That year Christmas fell on a Monday. On the Saturday morning Cecil packed up her bag, and departed, grumbling, for her week at home. Before she left, Claire presented her with a Christmas gift in the shape of a charming embroidered scarf, and Cecil kissed her, and flushed, and looked at the same time pleased and oppressed, and hastily pulling out her purse extracted two sovereigns and laid them down on the table.

“I keep forgetting that money! Three weeks, wasn’t it? There’s two pounds; let me know the rest when I come back and I’ll settle up. Christmas is an awful time. The money simply melts.”

Claire had an uncomfortable and wholly unreasonable feeling of being paid for her present as she put the two sovereigns in her purse. Cecil had given her no gift, and the lack of the kindly attention increased the feeling of desolation with which she returned to her empty room. Even the tiniest offering to show that she had been thought of, would have been a comfort!
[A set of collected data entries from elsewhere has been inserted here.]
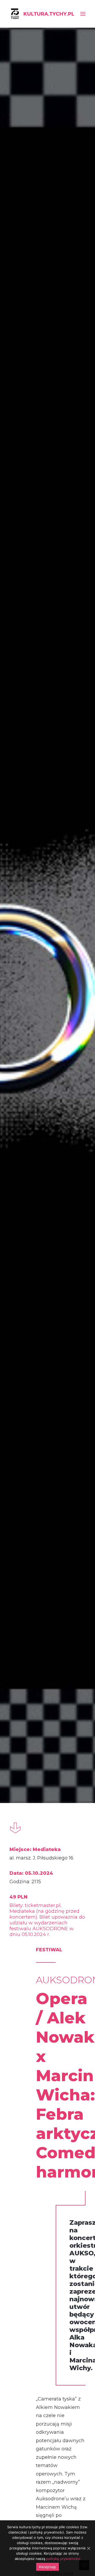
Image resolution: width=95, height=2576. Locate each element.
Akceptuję (47, 2567)
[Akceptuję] (88, 2548)
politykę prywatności (63, 2558)
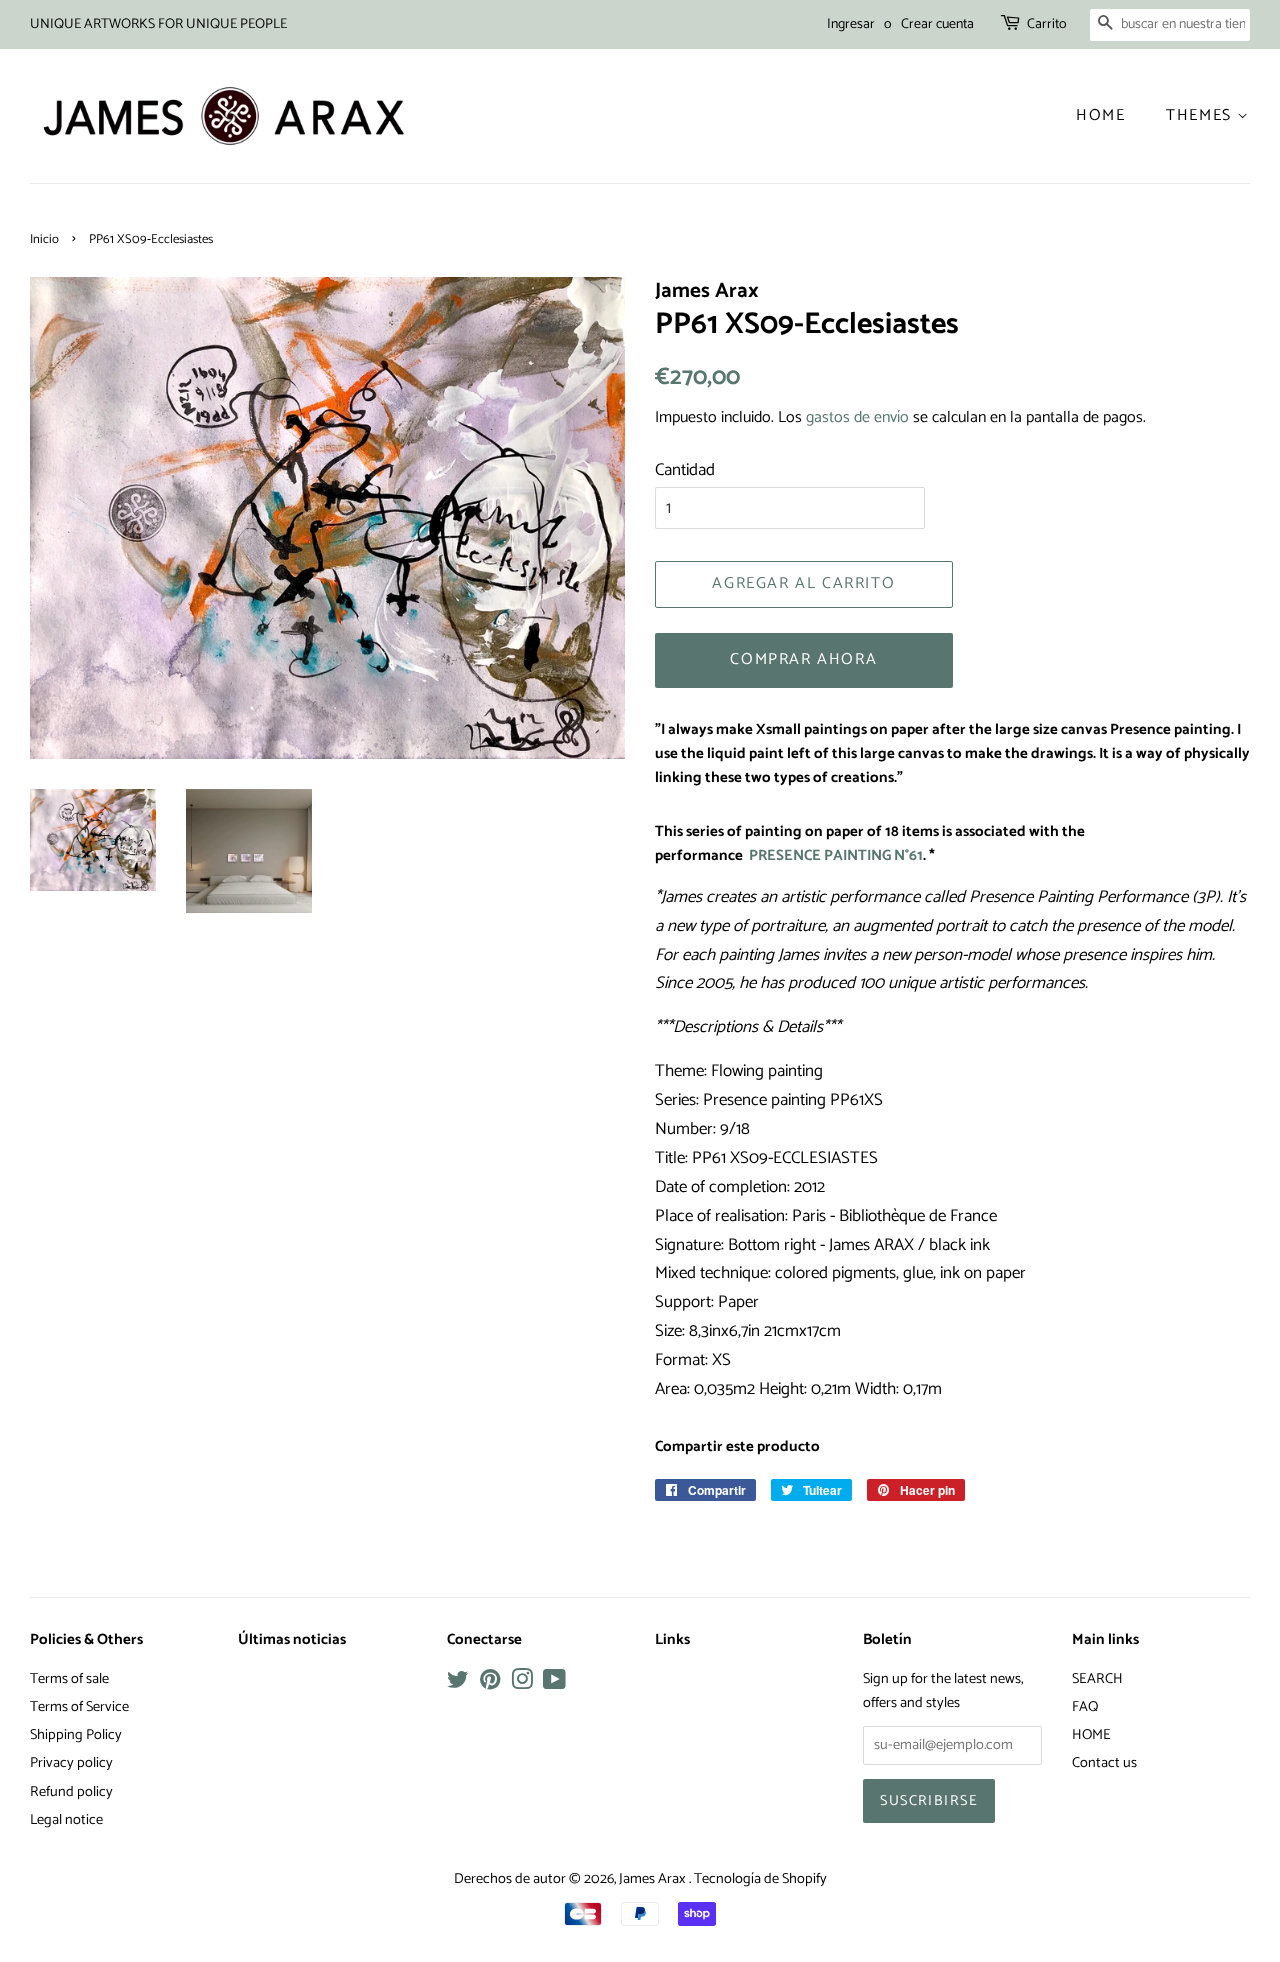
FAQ (1085, 1707)
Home (1100, 115)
The landlady came into the room to remove the luncheon tray, her lips pursed into an expression which her lodger recognised as the preliminary to “a bit of my mind.” When the outlying cruets and dishes had been crowded together in a perilous pile, the bit of her mind came out.

“I was going to say, miss, that of course you will arrange to dine out on Christmas Day. I never take ladies as a rule, but Miss Rhodes, she said, being teachers, you would be away all holiday time. I never had a lodger before who stayed in the house over Christmas, and of course you must understand that we go over to Highgate to my mother’s for the day and the girl goes out, and I couldn’t possibly think of cooking—”

“Don’t be afraid, Mrs Mason. I am going out for the day.”

Mrs Mason lifted the tray and carried it out of the room, shutting the door behind her by the skilful insertion of a large foot encased in a cashmere boot, and Claire stood staring at her, wondering if it were really her own voice which had spoken those last words, and from what source had sprung the confidence which had suddenly flooded her heart. At this last blow of all, when even the little saffron-coloured parlour closed the door against her, the logical course would have been to collapse into utter despair, instead of which the moment had brought the first gleam of hope.

“Now,” said the voice in her heart, “everyone has failed me. I am helpless, I am alone. This is God’s moment. I will worry no more, but leave it to Him. Something will open for me when the time arrives!”

She went upstairs, put on her hat, and sallied out into the busy streets. All the world was abroad, men and women and small eager children all bent on the same task, thronging the shops to the doors, waiting in rows for the favour of being served, emerging triumphant with arms laden with spoils. On every side fragments of the same conversation floated to the ears. “What can I get for Kate?”

“I can’t think what in the world to buy for John.”